Quero voltar ao livro, mas antes acabo olhando toda a sala. Ninguém mudou nada. Meu chão cai. Todos ainda sentam no mesmo lado da sala. Os grupinhos ainda são os mesmos. As pessoas usam as mesmas roupas; agem da mesma maneira. Quantas vezes eu mudei nesses quase quatro anos? Quanta coisa aconteceu? Na nova vida que levo, de trabalho, de teatro, de mudanças contínuas, da felicidade por trabalhar com prazer finalmente, olho para os lados para constatar que nada está mudado. Triste constatação. Aquelas pessoas, algumas as quais amo muito ou já amei, elas continuam as mesmas, tentando mostrar como novo o que têm sido nos últimos quase quatro anos, desde que as conheci. Meu coração pesa. Por que eles não evoluíram junto comigo? Por que ninguém amadureceu? Eu sinto isso, sei que hoje sou melhor, mais ainda sei que posso estar anos-luz à frente daqui em diante, mas eles ficaram parados no meio do caminho. Quase quatro anos: quando foi que a gente se perdeu? Quase quatro anos a mais e onde vou estar? Não será nessa sala, sentado lendo o Mutarelli pra fugir da aula chata. Certamente não. Mas tenho medo; medo de que eles ainda estarão lá e no silêncio que brota do desânimo unânime ele estará ali do lado, mordendo impaciente o final da bala. Esperando o que?

O professor libera para um intervalo.
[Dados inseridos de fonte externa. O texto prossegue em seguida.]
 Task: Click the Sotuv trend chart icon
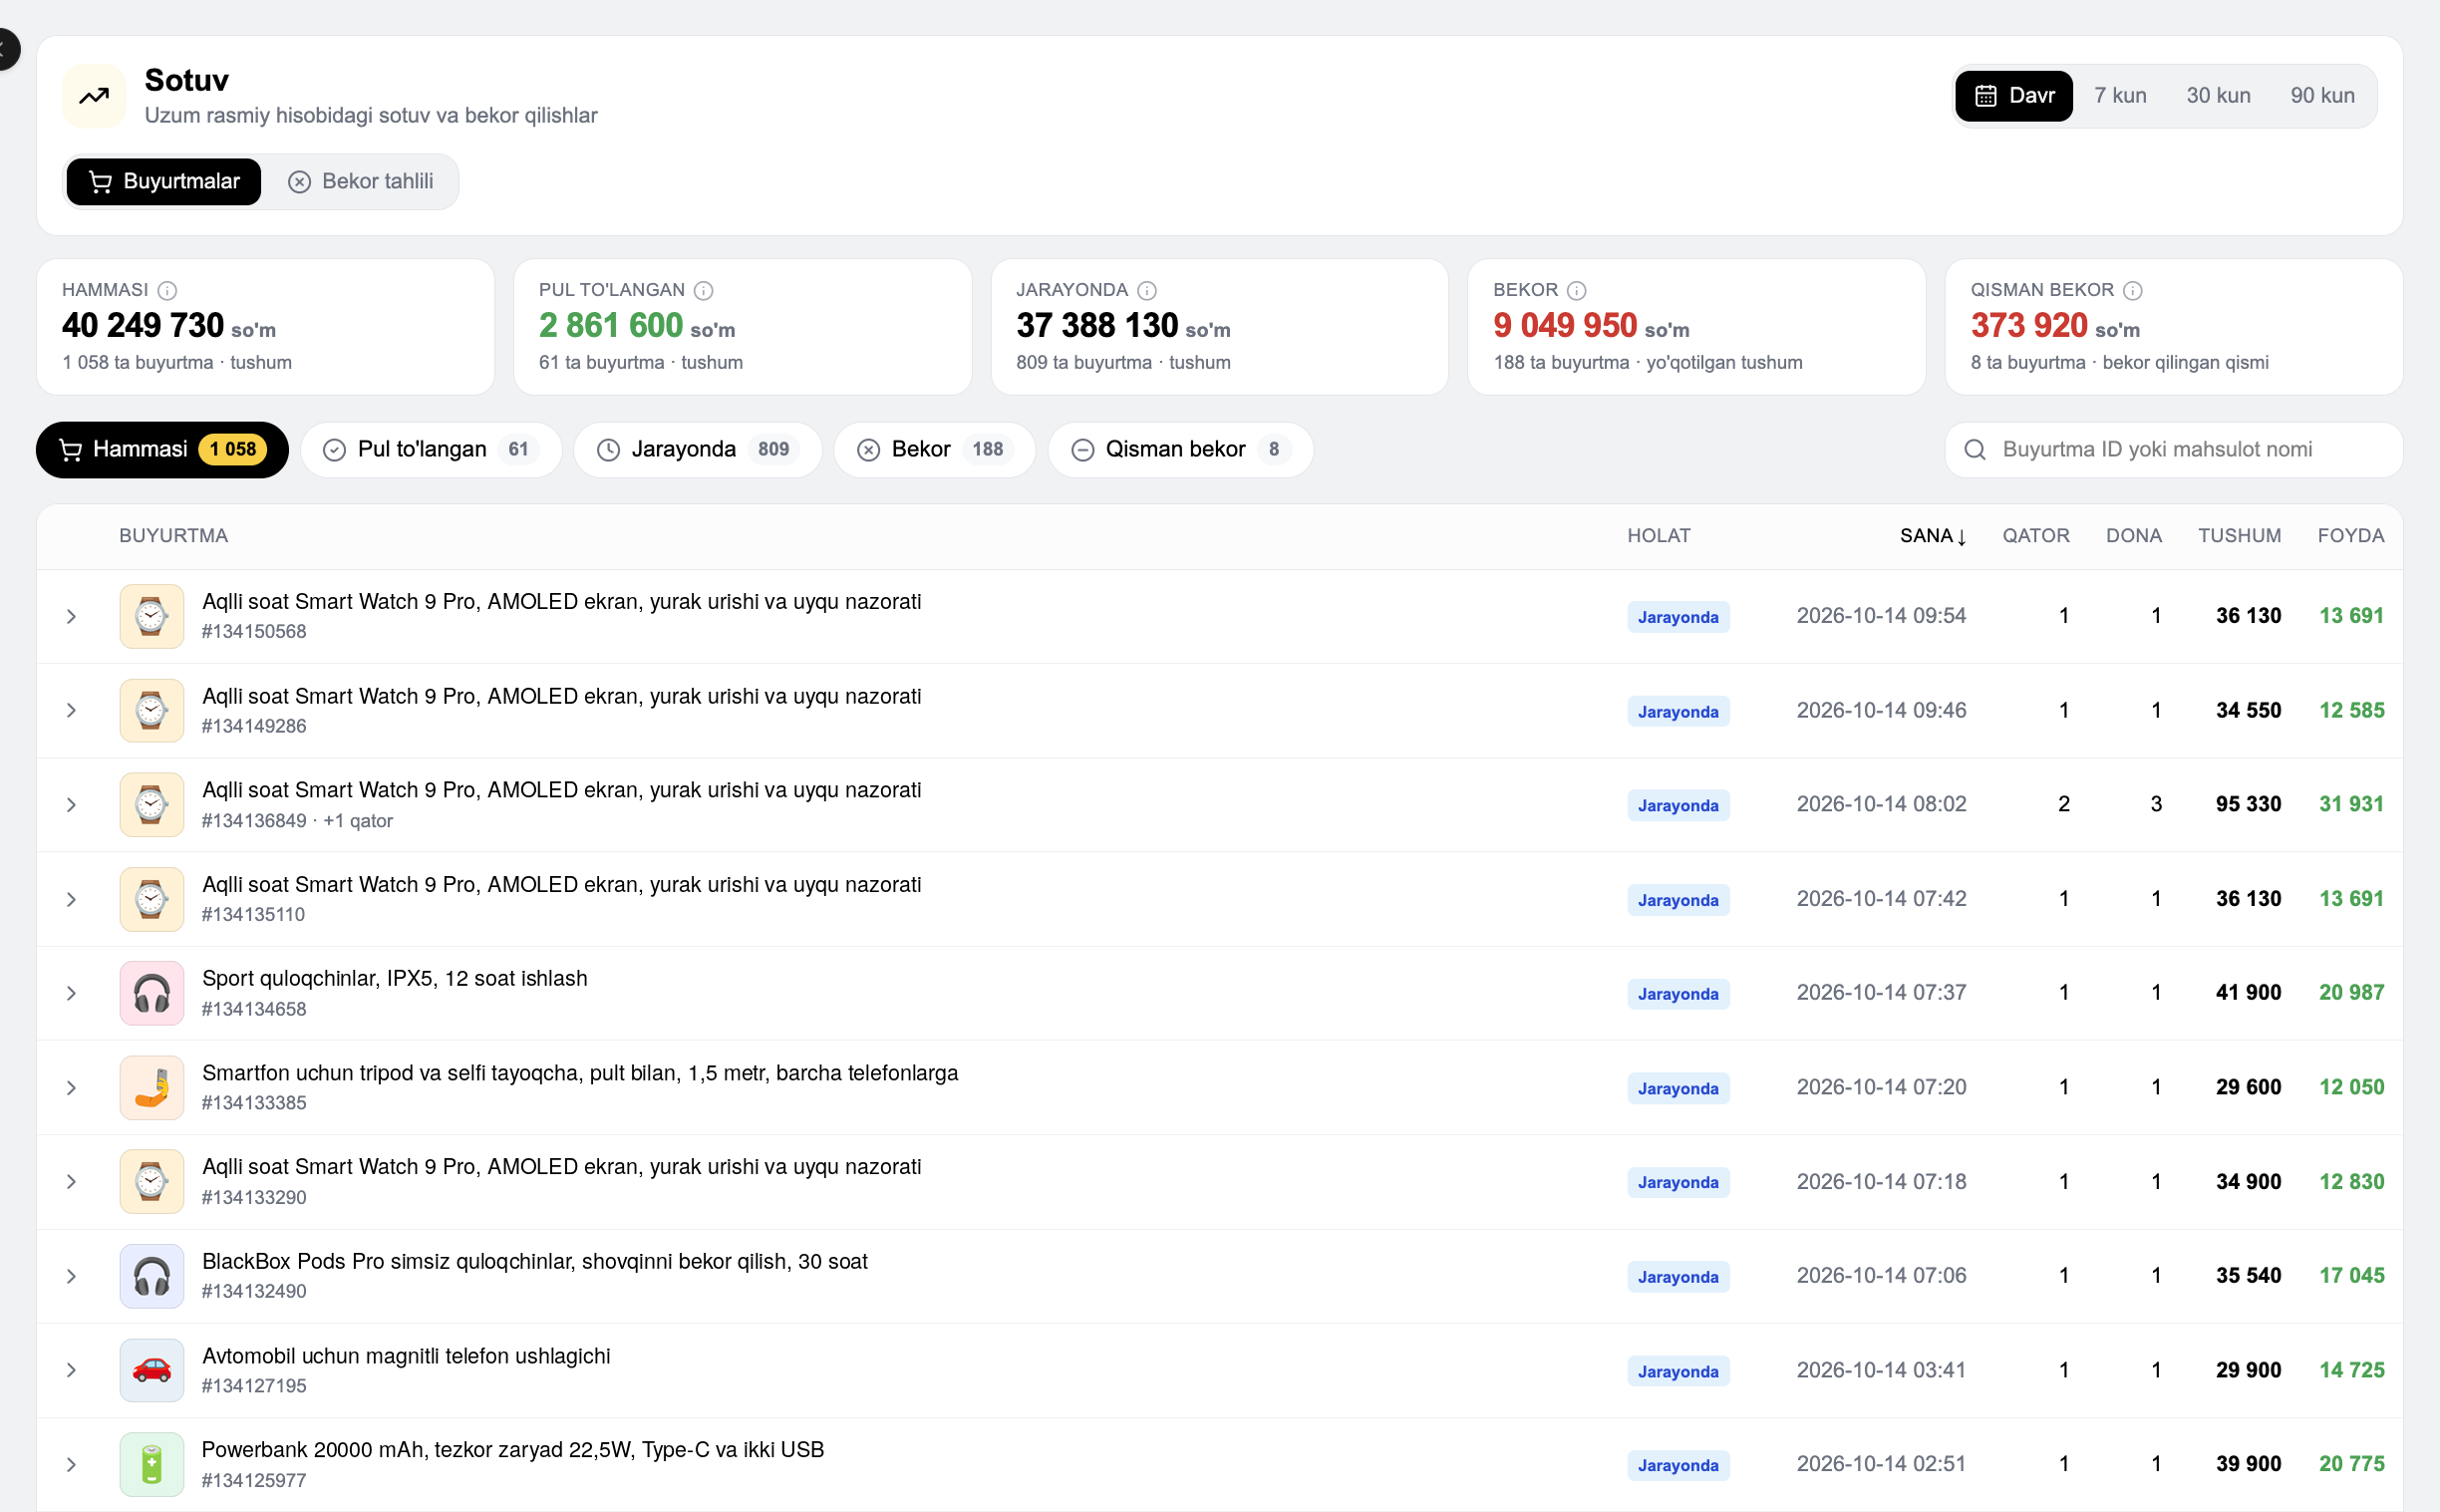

Merda, isso quer dizer que ele vai empurrar essa bosta com o projetor até as 11. Fecho o livro, guardo na mochila e subo pro pátio da cantina. Nada é o mesmo de antes. O que vejo não são as mesmas pessoas. A Atlética que ficava ali do lado agora vai dando espaço e forma a uma nova livraria. Um grupo de chatos desocupados discute numa bancada os rumos da universidade pública. A fila da cantina continua grande, os preços ainda mais altos. Não há sequer um rosto familiar. Me divirto. Passo horas com o olhar perdido nas cabeças raspadas e no gorrinho azul de crochê. Aí vem a melancolia. Caramba, eu vou sentir falta desse lugar! A garganta seca, o peito pesa, os olhos se inundam. As mudanças têm sido tantas e tão intensas que não tinha ainda sentido essa prévia falta. Mas cá ela está. Quase quatro anos e nisso tudo se porá fim. É a primeira vez durante toda essa jornada que me pega de surpresa a insegurança. O que será de mim? O que será desse lugar? O que será deles? Sigo de volta pra sala na minha incerteza. Eu vou mudar. Eu já mudei e ainda vou mudar mais. Já conquistei, mas nem de perto é tudo o que ainda vou conquistar. Eu não vou ficar nesse lugar, não quero esse lugar, não quero os caminhos a que me levam esse lugar.

Me sento novamente. O professor volta a falar na sua voz broxa sobre a diarréia de Bill Gates ao ser processado. Desisto. Abro de novo o Mutarelli. Cheiro de merda. Ouço novamente estalos. Olho pro lado e lá está ela, linda. Sorri e me pede desculpas por incomodar. Está tudo bem. Me lembro do Leopardo do Lampedusa: é preciso que tudo mude para que as coisas continuem como estão. É assim. Eu vou mudar.

quarta-feira, 8 de agosto de 2007

E esse durex no seu óculos?

Ah, sim. Andam comentando muito por aí sobre o movimento Cansei, encabeçado pela OAB-SP e apoiado pelas classes tupinambás mais abastadas.

Afinal de contas, é isso gente, é disso que o país precisa: VAMOS FAZER UM MINUTO DE SILÊNCIO! Nada pode fazer mais sentido do que isso.